__Supplied material__
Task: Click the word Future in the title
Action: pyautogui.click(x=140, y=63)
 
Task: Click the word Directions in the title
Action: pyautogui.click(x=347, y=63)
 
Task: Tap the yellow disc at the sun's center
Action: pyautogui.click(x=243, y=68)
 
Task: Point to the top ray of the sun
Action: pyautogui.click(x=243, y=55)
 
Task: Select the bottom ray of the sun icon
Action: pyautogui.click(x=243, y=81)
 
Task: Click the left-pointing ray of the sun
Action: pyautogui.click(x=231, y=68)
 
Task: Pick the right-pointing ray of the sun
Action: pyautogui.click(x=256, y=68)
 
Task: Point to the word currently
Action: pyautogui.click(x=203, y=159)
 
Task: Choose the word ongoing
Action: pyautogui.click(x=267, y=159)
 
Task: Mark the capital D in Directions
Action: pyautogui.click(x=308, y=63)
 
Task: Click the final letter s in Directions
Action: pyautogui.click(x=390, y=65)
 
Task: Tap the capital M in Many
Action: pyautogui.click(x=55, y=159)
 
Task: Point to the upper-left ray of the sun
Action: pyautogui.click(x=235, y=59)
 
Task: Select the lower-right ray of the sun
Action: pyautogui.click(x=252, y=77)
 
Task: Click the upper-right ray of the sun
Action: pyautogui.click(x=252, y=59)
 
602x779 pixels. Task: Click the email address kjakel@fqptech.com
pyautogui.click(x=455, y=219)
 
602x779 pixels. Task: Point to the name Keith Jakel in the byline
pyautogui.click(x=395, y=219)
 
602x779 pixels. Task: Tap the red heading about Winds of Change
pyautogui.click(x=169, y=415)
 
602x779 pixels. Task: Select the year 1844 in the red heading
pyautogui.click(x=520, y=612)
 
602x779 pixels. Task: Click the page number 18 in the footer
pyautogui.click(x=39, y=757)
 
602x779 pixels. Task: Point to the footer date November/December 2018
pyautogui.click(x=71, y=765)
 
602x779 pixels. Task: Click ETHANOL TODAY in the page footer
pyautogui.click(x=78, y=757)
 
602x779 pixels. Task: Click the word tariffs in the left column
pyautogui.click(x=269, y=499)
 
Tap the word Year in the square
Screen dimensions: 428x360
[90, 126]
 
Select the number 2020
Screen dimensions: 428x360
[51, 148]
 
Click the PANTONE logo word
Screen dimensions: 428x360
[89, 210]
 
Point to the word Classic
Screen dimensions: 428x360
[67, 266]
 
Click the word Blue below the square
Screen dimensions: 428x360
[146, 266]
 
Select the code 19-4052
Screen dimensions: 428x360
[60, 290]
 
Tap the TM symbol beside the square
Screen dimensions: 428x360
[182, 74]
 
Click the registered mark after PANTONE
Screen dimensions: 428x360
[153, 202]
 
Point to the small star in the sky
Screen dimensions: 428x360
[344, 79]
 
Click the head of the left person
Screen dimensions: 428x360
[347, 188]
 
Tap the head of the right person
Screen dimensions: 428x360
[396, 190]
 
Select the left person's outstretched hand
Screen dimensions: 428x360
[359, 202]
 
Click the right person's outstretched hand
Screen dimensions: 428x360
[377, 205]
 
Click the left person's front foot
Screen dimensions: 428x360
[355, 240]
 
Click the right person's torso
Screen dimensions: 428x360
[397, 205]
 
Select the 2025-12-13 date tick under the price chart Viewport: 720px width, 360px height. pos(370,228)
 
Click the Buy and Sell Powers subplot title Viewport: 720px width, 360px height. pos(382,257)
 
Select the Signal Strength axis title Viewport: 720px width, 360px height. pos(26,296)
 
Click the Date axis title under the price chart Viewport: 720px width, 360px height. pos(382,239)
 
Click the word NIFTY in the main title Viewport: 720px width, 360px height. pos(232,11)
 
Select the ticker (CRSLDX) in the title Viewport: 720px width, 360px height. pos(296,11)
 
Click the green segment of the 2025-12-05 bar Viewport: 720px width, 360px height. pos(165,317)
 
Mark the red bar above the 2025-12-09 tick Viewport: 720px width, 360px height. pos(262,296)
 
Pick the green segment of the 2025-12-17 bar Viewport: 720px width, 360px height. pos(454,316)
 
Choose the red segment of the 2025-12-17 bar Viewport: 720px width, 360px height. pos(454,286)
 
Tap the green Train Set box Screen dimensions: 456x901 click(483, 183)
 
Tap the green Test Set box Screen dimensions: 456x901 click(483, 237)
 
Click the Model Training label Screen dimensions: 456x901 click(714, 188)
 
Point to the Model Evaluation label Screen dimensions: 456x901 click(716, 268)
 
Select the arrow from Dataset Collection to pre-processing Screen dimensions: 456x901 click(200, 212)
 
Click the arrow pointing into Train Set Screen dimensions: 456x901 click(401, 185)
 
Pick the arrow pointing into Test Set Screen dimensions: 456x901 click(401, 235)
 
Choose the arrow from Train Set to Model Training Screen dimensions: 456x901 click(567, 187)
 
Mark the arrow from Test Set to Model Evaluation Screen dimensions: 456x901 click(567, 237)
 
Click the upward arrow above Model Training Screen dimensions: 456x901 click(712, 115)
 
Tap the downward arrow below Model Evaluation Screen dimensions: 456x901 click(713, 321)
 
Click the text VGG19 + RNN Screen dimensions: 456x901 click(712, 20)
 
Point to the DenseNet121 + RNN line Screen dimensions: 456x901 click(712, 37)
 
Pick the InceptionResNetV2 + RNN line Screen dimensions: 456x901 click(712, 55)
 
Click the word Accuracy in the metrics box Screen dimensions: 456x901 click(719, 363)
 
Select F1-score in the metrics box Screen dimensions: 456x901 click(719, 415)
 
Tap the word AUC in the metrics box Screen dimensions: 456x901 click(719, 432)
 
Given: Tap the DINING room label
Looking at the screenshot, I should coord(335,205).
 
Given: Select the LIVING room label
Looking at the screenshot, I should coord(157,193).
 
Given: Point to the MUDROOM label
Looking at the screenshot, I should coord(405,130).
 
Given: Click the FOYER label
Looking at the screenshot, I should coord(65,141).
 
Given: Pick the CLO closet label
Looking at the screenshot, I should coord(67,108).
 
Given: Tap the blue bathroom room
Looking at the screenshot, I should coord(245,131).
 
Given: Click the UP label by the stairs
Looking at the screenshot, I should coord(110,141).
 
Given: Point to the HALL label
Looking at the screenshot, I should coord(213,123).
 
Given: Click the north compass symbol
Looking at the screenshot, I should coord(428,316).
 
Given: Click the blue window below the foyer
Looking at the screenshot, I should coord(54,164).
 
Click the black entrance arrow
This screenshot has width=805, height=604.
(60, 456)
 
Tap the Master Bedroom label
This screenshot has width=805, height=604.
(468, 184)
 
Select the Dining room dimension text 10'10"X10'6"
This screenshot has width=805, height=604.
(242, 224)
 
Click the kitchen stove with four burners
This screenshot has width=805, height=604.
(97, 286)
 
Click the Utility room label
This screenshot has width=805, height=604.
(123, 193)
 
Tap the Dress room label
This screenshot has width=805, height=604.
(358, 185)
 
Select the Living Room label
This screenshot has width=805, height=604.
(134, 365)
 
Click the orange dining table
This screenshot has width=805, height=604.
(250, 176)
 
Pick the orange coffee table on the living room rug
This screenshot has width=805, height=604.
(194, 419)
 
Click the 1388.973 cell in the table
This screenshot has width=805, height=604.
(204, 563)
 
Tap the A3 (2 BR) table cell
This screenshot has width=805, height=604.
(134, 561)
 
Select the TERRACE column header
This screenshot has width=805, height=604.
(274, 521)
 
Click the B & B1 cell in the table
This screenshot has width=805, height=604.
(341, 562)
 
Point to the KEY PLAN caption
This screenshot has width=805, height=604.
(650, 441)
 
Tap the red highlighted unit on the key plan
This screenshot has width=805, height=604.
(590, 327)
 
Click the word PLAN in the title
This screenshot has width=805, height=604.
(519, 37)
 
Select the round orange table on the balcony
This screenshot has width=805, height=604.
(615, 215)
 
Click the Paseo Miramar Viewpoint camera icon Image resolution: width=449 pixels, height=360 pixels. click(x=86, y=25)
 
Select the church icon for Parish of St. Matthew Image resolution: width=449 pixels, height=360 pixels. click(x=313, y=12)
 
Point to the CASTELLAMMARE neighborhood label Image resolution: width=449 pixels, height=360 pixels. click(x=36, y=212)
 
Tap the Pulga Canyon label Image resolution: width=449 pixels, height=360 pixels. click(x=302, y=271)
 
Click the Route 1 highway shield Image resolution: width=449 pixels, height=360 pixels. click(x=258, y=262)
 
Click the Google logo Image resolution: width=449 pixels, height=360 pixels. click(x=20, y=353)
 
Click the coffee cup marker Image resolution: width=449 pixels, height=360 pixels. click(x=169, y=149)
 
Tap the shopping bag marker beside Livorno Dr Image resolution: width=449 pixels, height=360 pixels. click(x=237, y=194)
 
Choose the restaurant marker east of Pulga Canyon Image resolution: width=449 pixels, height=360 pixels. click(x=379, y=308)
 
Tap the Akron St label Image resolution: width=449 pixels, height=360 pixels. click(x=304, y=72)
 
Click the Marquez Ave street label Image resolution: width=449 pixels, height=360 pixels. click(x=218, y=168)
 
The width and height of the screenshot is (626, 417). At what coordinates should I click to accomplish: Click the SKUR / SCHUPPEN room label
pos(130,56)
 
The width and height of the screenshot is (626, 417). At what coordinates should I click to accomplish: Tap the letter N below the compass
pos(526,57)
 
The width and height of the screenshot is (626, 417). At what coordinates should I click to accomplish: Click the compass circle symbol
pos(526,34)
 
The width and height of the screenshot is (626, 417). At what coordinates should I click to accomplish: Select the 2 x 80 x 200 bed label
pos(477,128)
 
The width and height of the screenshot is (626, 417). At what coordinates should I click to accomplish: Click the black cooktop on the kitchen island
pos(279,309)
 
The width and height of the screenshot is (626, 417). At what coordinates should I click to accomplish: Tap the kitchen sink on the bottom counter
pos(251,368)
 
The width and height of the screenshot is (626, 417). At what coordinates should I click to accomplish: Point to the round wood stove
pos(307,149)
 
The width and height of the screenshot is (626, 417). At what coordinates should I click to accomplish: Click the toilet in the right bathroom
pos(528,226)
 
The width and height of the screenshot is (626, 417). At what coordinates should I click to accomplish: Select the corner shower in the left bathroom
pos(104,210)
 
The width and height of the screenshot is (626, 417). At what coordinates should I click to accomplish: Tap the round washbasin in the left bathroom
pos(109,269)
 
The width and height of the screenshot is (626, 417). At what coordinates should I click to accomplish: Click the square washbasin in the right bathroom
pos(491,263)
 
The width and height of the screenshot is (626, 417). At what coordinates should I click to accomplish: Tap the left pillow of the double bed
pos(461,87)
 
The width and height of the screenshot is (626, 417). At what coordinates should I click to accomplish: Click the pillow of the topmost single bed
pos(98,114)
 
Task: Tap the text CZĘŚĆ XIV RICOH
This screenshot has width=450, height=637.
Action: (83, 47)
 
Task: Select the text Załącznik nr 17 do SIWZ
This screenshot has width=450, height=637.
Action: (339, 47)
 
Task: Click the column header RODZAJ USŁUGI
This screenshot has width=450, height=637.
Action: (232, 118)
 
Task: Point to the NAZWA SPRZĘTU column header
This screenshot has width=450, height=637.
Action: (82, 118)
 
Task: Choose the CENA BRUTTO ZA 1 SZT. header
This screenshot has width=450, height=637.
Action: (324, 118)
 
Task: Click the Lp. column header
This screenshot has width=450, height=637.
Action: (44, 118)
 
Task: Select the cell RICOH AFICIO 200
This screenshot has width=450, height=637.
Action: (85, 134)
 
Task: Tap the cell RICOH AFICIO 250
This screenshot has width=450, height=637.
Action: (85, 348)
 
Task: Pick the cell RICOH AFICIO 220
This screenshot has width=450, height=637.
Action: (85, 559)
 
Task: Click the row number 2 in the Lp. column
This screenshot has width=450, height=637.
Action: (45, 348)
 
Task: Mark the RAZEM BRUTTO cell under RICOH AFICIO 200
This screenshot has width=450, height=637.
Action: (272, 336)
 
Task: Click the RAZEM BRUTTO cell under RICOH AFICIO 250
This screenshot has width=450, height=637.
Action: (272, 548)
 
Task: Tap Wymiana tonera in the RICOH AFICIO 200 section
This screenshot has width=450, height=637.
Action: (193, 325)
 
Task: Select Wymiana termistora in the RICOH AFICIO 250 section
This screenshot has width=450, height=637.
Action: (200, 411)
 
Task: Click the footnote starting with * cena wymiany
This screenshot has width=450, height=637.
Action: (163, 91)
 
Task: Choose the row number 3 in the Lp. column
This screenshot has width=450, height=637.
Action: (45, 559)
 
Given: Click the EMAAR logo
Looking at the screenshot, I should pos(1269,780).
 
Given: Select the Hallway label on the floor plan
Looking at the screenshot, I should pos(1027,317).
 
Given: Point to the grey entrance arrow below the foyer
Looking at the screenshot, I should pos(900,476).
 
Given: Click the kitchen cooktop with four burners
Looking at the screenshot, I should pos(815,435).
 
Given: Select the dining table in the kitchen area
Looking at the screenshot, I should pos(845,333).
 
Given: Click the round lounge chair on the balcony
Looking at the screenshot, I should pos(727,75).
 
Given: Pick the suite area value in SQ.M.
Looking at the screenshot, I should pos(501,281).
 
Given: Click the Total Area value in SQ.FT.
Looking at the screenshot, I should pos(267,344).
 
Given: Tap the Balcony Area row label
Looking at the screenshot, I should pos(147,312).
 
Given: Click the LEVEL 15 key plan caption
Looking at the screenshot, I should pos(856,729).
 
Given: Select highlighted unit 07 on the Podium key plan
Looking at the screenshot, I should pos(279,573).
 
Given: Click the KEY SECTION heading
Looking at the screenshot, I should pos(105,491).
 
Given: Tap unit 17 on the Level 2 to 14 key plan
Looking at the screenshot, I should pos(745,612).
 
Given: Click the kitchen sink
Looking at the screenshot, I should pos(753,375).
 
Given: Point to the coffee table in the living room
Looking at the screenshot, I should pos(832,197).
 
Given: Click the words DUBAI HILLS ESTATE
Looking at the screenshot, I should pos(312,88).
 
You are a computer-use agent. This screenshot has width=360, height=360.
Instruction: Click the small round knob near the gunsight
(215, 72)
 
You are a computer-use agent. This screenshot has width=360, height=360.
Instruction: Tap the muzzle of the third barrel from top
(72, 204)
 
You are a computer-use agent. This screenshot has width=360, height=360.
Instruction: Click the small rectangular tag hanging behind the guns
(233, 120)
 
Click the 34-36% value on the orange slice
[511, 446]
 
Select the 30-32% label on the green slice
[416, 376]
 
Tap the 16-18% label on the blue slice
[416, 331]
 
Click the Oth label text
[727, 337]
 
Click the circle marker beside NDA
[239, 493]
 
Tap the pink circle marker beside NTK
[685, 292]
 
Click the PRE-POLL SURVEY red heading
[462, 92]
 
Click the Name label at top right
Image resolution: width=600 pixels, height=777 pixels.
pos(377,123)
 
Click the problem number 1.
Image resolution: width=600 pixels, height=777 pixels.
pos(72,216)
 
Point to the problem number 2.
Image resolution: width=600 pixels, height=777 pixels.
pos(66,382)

__Exercise requirements__
Write out the rows above verbatim, beginning with the line that contains "washbasin in the left bathroom" and ending after the line that contains "pos(461,87)".

__Output of the exercise__
The width and height of the screenshot is (626, 417). At what coordinates should I click to accomplish: Tap the round washbasin in the left bathroom
pos(109,269)
 
The width and height of the screenshot is (626, 417). At what coordinates should I click to accomplish: Click the square washbasin in the right bathroom
pos(491,263)
 
The width and height of the screenshot is (626, 417). At what coordinates should I click to accomplish: Tap the left pillow of the double bed
pos(461,87)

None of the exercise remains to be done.